**Wybrany fragment:**
※
Odnosząc się natomiast do drugiego zarzutu kasacji zauważyć trzeba, że obrońca słusznie dopatruje się naruszenia prawa procesowego przez Sąd odwoławczy z uwagi na niezawiadomienie adw. M. S., jako obrońcy oskarżonego, o terminie rozprawy apelacyjnej i przeprowadzenie jej pod nieobecność obrońcy. Jak już bowiem wskazano, art. 117 § 1 k.p.k. nakazuje zawiadomić uprawnionego do wzięcia udziału w czynności procesowej o jej czasie i miejscu, co zachowuje też aktualność w stosunku do rozprawy apelacyjnej. W konsekwencji, zgodnie z art. 117 § 2 k.p.k., czynności procesowej nie przeprowadza się, gdy uprawniony do wzięcia w niej udziału nie stawił się, a brak jest dowodu, że został o niej powiadomiony. To uregulowanie znajduje dopełnienie w treści art. 450 § 3 k.p.k., który stanowi, że nie tamuje rozpoznania sprawy na rozprawie apelacyjnej niestawiennictwo jedynie należycie zawiadomionych o terminie rozprawy stron i ich przedstawicieli procesowych.
※
**Polecenie A:**
Wyjaśnij w jednym do trzech zdań, dlaczego według fragmentu Sąd odwoławczy naruszył prawo procesowe.
**Polecenie B:**
Wymień wszystkie przepisy k.p.k. przywołane we fragmencie.
**Polecenie C:**
Proszę podjąć fragment o niezawiadomieniu obrońcy o rozprawie apelacyjnej i pisać go dalej od miejsca, w którym się kończy.
Dane nie mają żadnego związku z powyższym fragmentem.

**Dostarczone dane:**
※
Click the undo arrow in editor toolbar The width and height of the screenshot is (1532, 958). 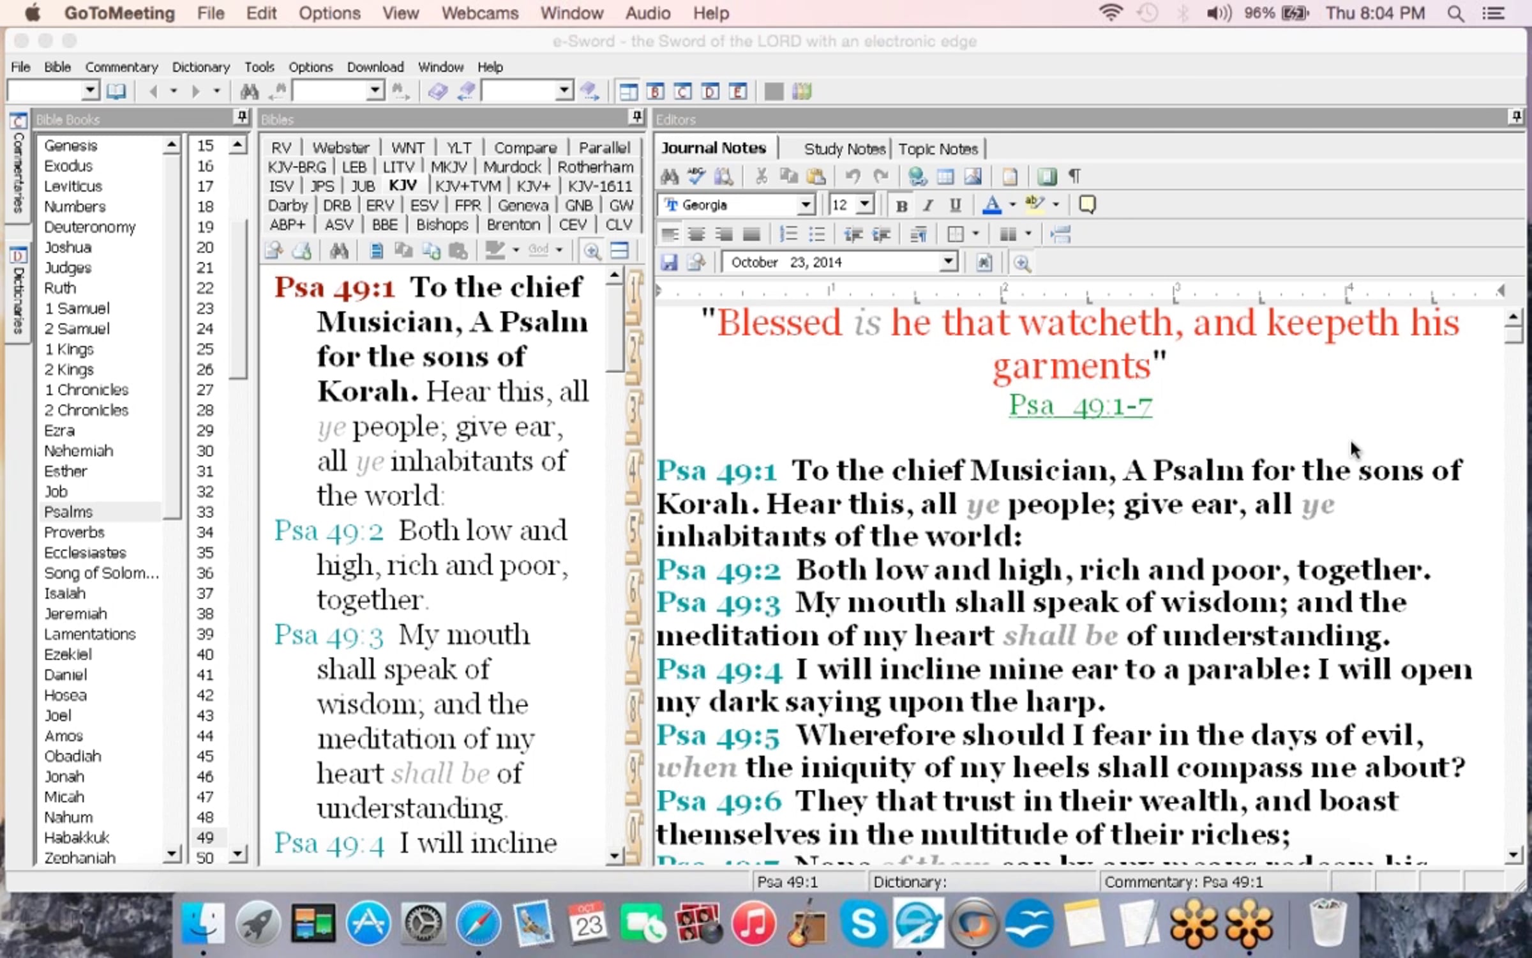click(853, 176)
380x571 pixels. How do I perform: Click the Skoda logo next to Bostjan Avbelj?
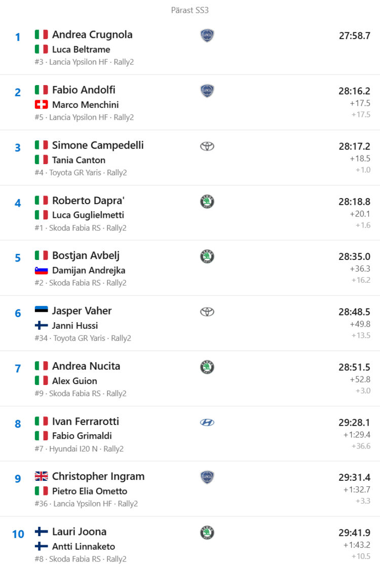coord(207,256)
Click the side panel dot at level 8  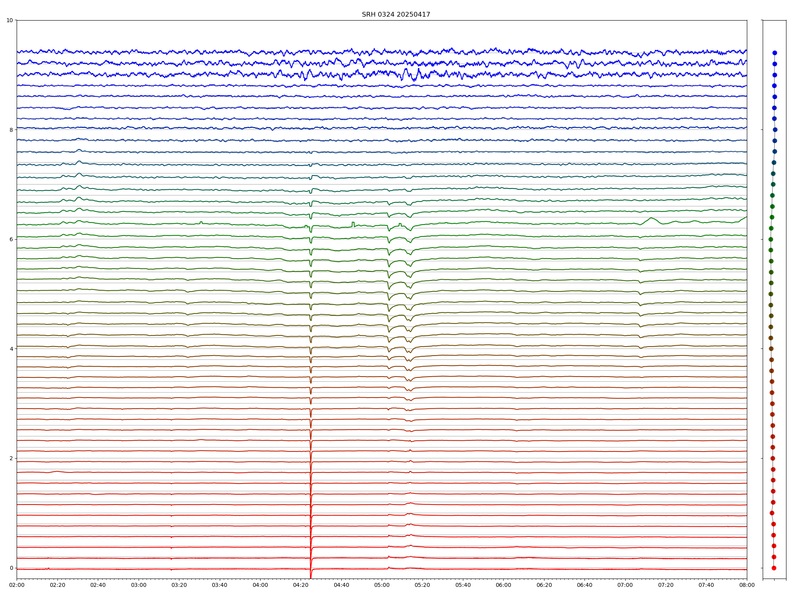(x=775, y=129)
※
**Odpowiedź A:**
Sąd odwoławczy nie zawiadomił adw. M. S., obrońcy oskarżonego, o terminie rozprawy apelacyjnej i przeprowadził ją pod jego nieobecność. Tymczasem art. 117 § 1 k.p.k. nakazuje zawiadomić uprawnionego o czasie i miejscu czynności, a zgodnie z art. 117 § 2 k.p.k. czynności nie przeprowadza się, gdy uprawniony się nie stawił i brak dowodu, że został powiadomiony. Art. 450 § 3 k.p.k. pozwala zaś rozpoznać sprawę pod nieobecność jedynie należycie zawiadomionych stron i ich przedstawicieli.

**Odpowiedź B:**
art. 117 § 1 k.p.k.
art. 117 § 2 k.p.k.
art. 450 § 3 k.p.k.

**Odpowiedź C:**
Przywołane przepisy dopuszczają zatem przeprowadzenie rozprawy apelacyjnej wyłącznie wówczas, gdy podmioty uprawnione do wzięcia udziału w tym forum zostały prawidłowo zawiadomione o jego terminie. Zaniechanie zawiadomienia adw. M. S. i przeprowadzenie rozprawy apelacyjnej pod jego nieobecność stanowiło więc rażące naruszenie omawianych tu przepisów. Jest to tym bardziej niezrozumiałe, że okoliczność związana z niezawiadomieniem adw. M. S. o terminie rozprawy głównej, była sygnalizowana we wniesionej przez drugiego obrońcę apelacji, a Sąd odwoławczy dysponował informacją, że oskarżony ustanowił dwóch obrońców. Wskazany tu sposób procedowania tego Sądu niewątpliwie ograniczył prawo do obrony, gdyż pozbawił oskarżonego możliwości skorzystania z pomocy prawnej przez obu ustanowionych obrońców. Jednak niezrozumiałe jest podnoszenie w kasacji naruszenia art. 80 k.p.k., gdyż nie zachodziły w realiach sprawy przesłanki do przyjęcia obrony obligatoryjnej, o jakiej mowa w tym przepisie, jako że oskarżonemu nie zarzucono popełnienia zbrodni.

Przypomnieć należy, że sam fakt nawet poważnej obrazy prawa nie wystarczy jednak do tego, aby kasację uwzględnić. Jak już wskazano, wymagane jest spełnienie dodatkowego warunku w postaci stwierdzenia, że owo uchybienie mogło mieć istotny wpływ na treść orzeczenia.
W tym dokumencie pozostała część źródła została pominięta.